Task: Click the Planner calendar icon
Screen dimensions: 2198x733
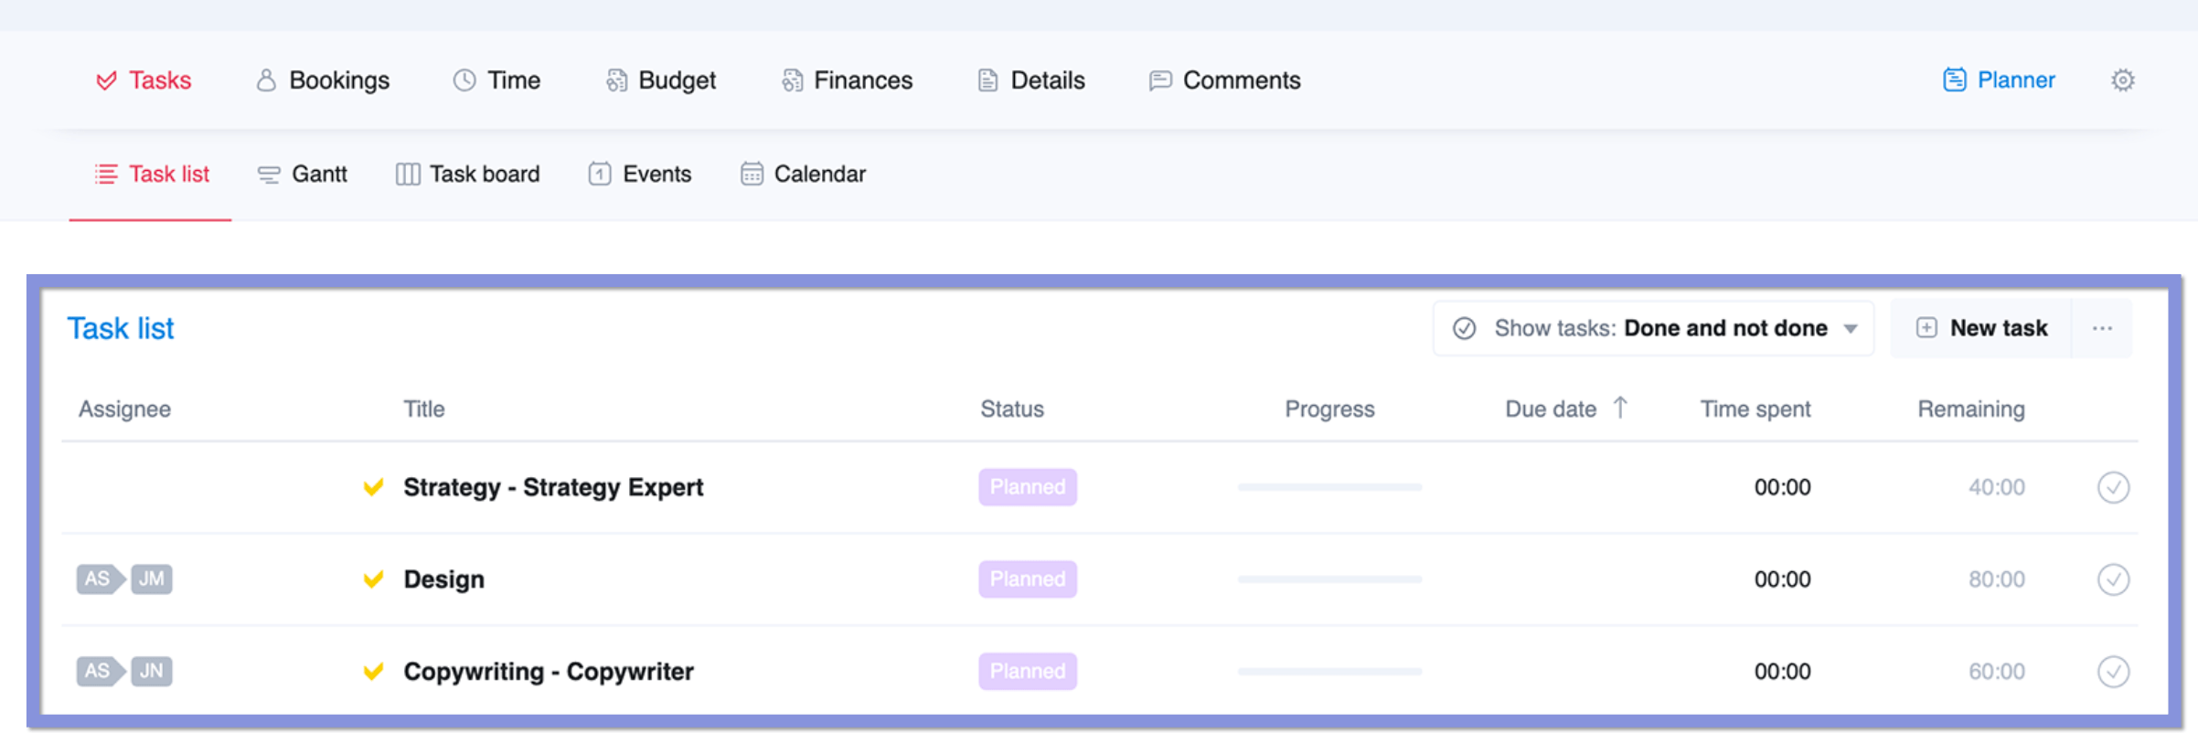Action: tap(1954, 80)
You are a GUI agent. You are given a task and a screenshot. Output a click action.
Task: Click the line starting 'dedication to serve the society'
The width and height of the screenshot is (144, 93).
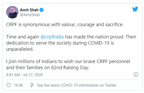pos(60,43)

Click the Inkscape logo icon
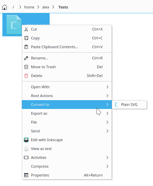(26, 140)
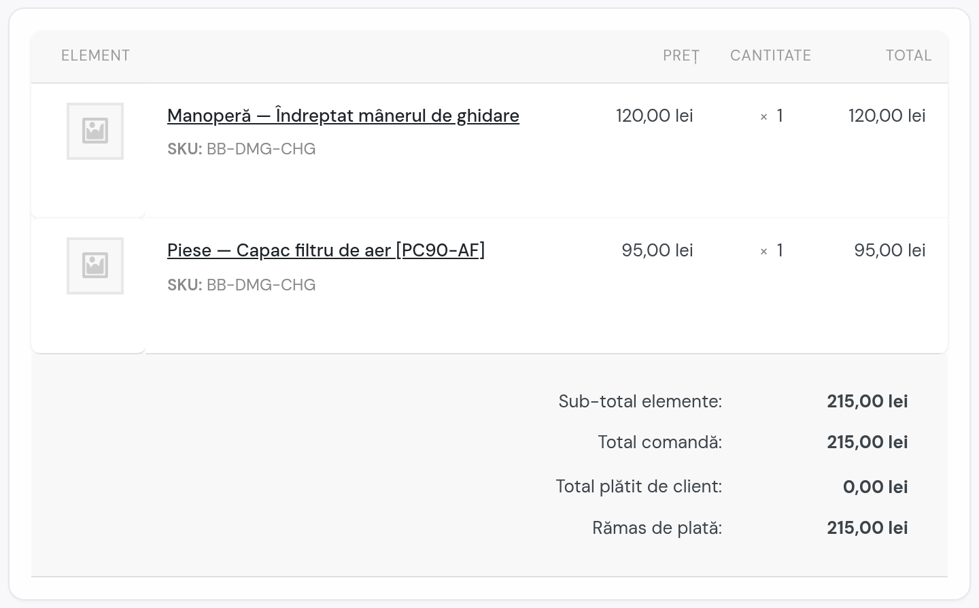The image size is (979, 608).
Task: Open the Piese — Capac filtru de aer link
Action: [x=326, y=251]
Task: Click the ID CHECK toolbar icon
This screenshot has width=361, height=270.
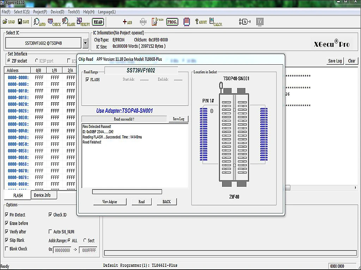Action: pyautogui.click(x=54, y=22)
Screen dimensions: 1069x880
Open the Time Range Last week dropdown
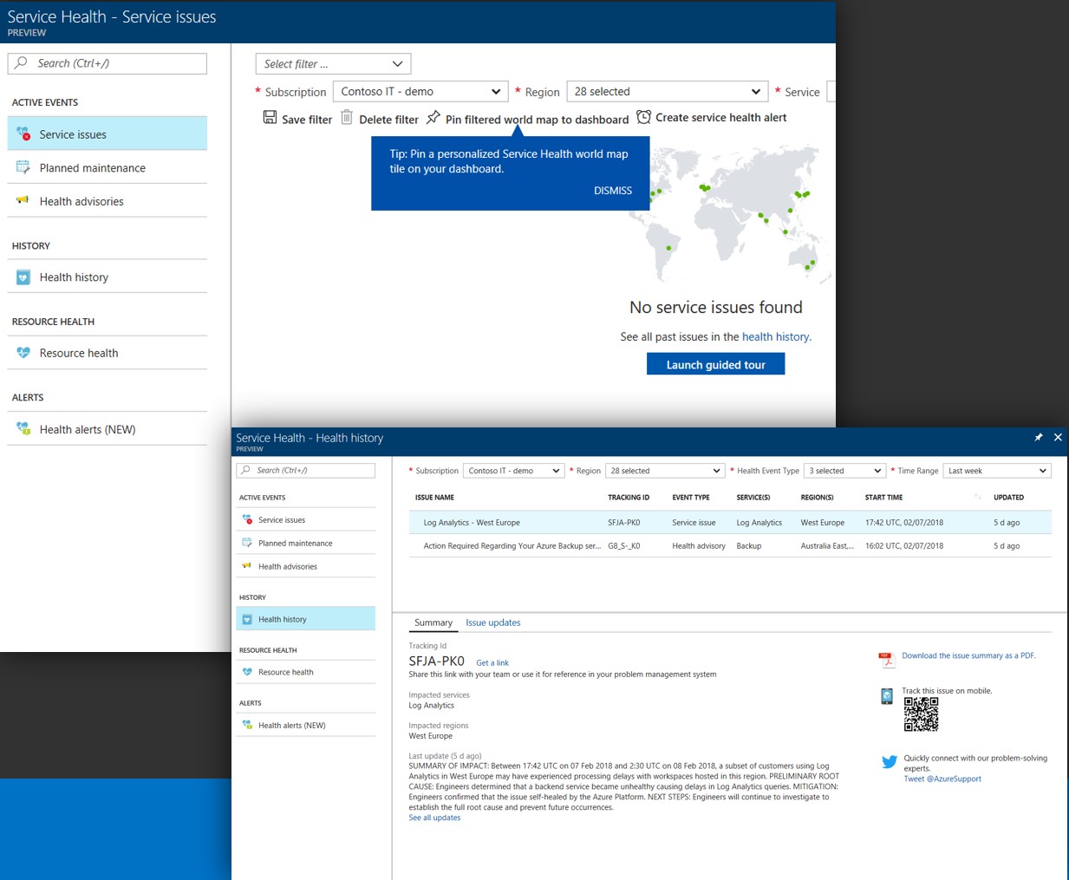[x=996, y=471]
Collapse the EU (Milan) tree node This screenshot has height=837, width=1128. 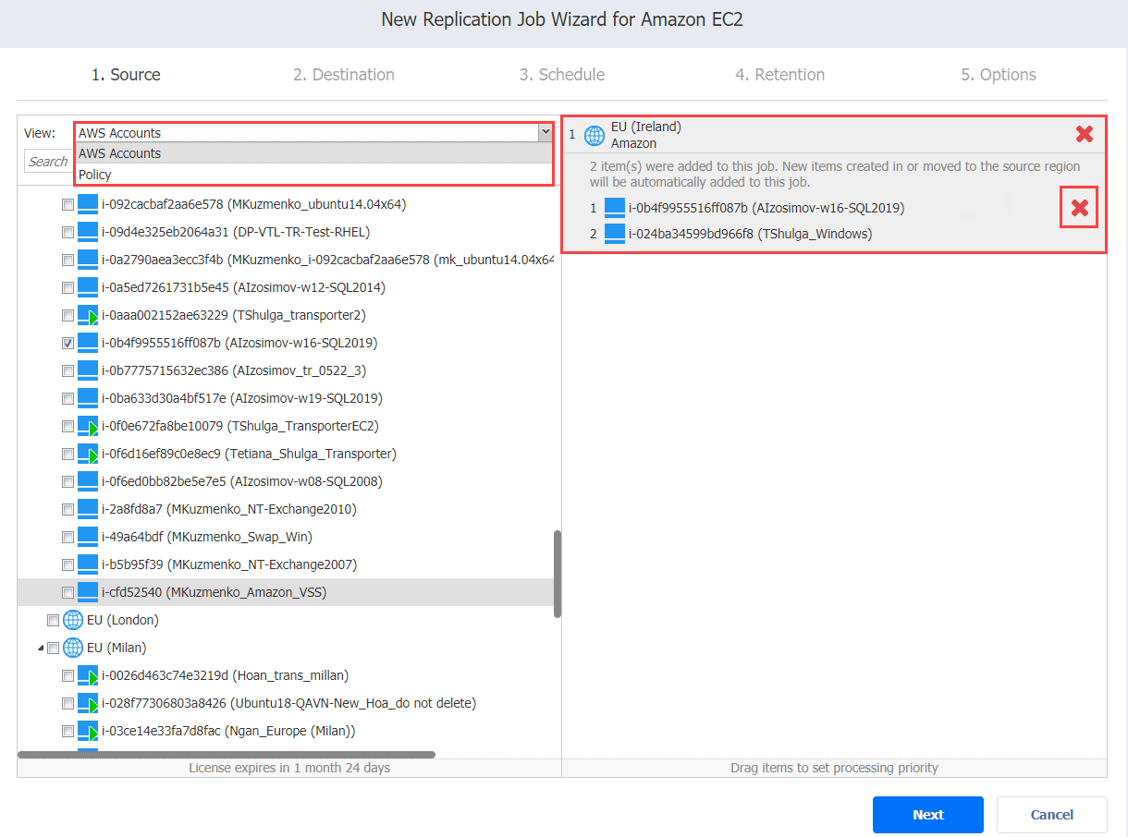(x=41, y=648)
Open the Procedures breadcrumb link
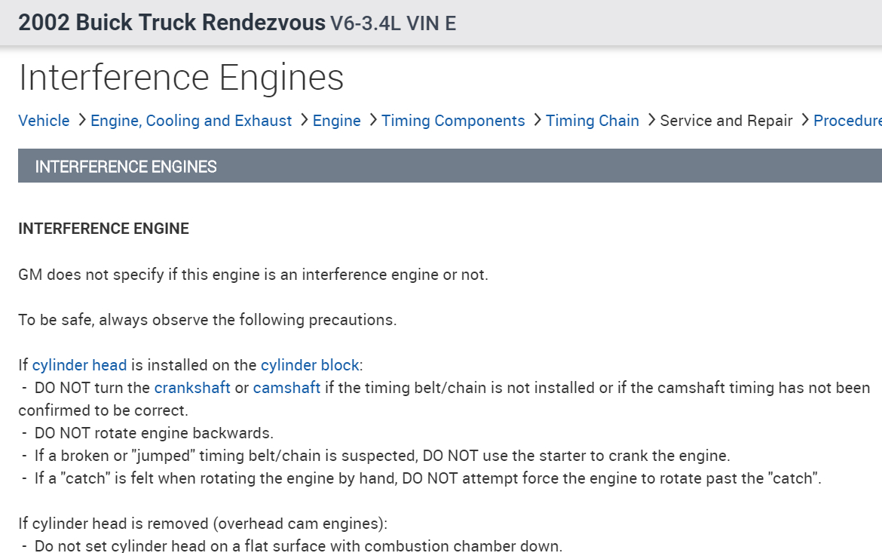 [847, 121]
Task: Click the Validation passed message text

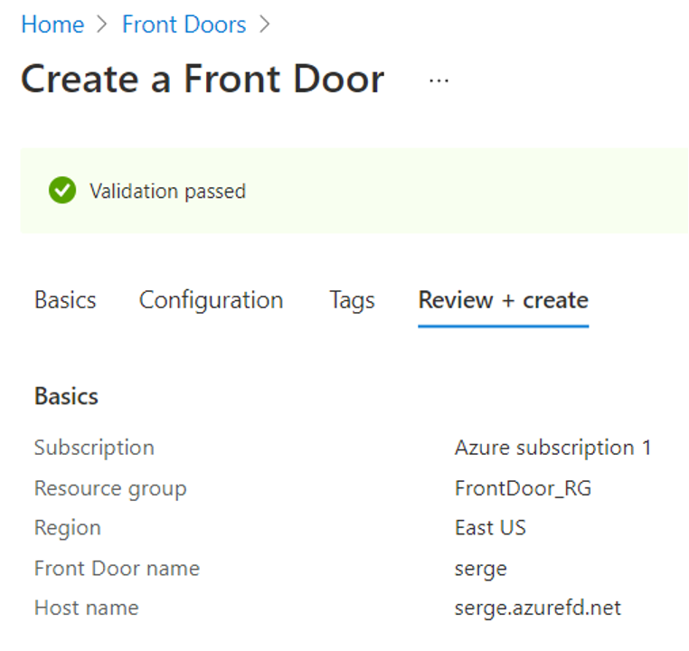Action: [x=167, y=192]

• • •

## PROBLEM DETAILS
Write out the lines that run from the line containing "Open the Procedures breadcrumb link" to the end of the entries, inclusive, exactly as written. Skip every picture.

## EXERCISE ANSWER
Open the Procedures breadcrumb link
 [847, 121]
Task: Click the Validation passed message text

Action: [x=167, y=192]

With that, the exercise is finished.